Transcrivez sous forme de liste JSON de chaînes, une chaîne par ligne et sans les lignes vides, le passage du matériel qui commence à la ligne contenant « Where should I » et se poursuit jusqu'à la dernière ligne incluse. Omettez les images dans votre réponse.

*Les données*.
* * * * *

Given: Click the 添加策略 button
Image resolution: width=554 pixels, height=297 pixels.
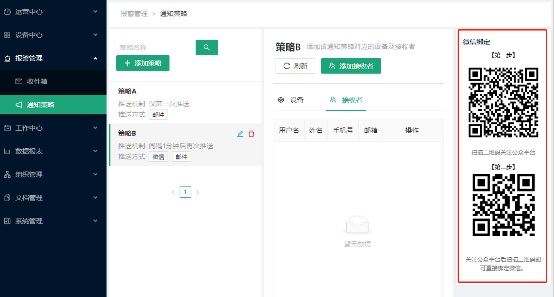Looking at the screenshot, I should pos(143,63).
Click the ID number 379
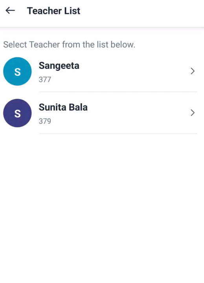Image resolution: width=204 pixels, height=283 pixels. point(45,121)
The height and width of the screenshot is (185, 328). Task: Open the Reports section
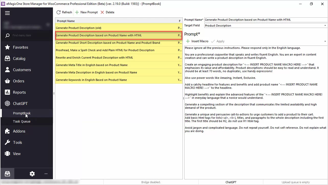pos(19,92)
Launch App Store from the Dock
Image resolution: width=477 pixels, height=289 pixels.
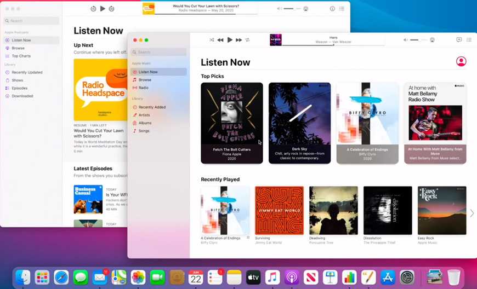[388, 277]
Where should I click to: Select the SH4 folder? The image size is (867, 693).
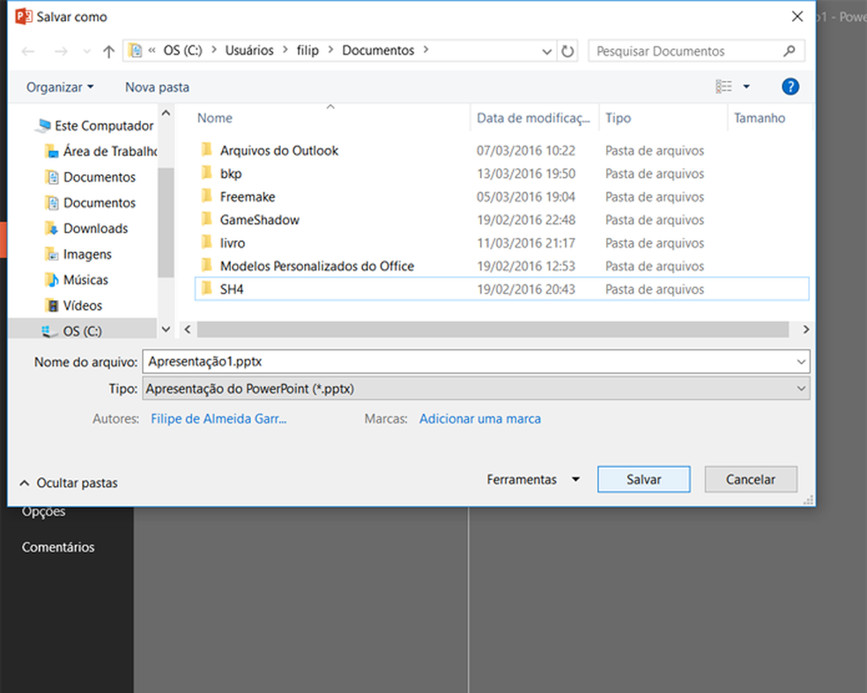(231, 289)
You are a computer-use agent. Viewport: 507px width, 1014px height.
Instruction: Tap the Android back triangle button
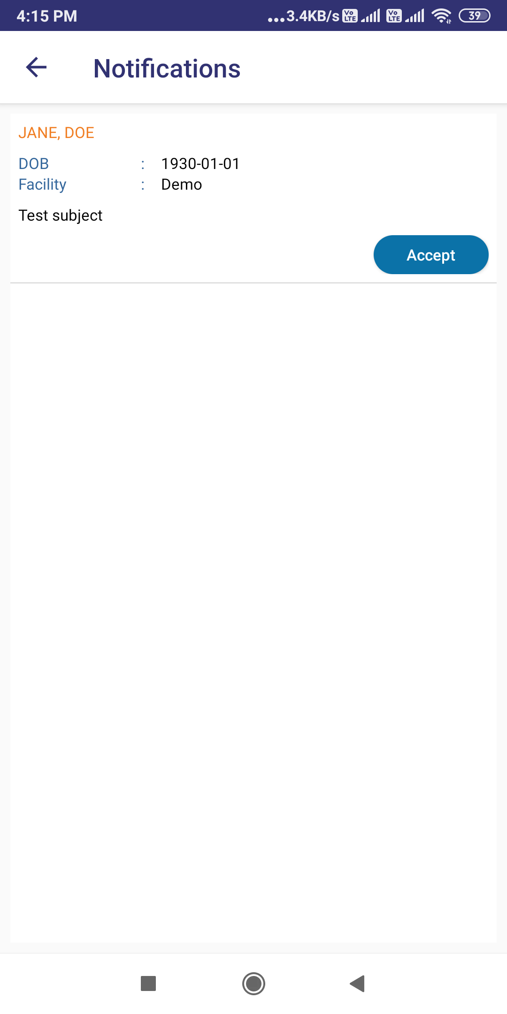coord(357,983)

* * * * *

*Solution proposée*.
[
  "Where should I click to: Select the SH4 folder? The image size is (867, 693).",
  "(231, 289)",
  "You are a computer-use agent. Viewport: 507px width, 1014px height.",
  "Instruction: Tap the Android back triangle button",
  "coord(357,983)"
]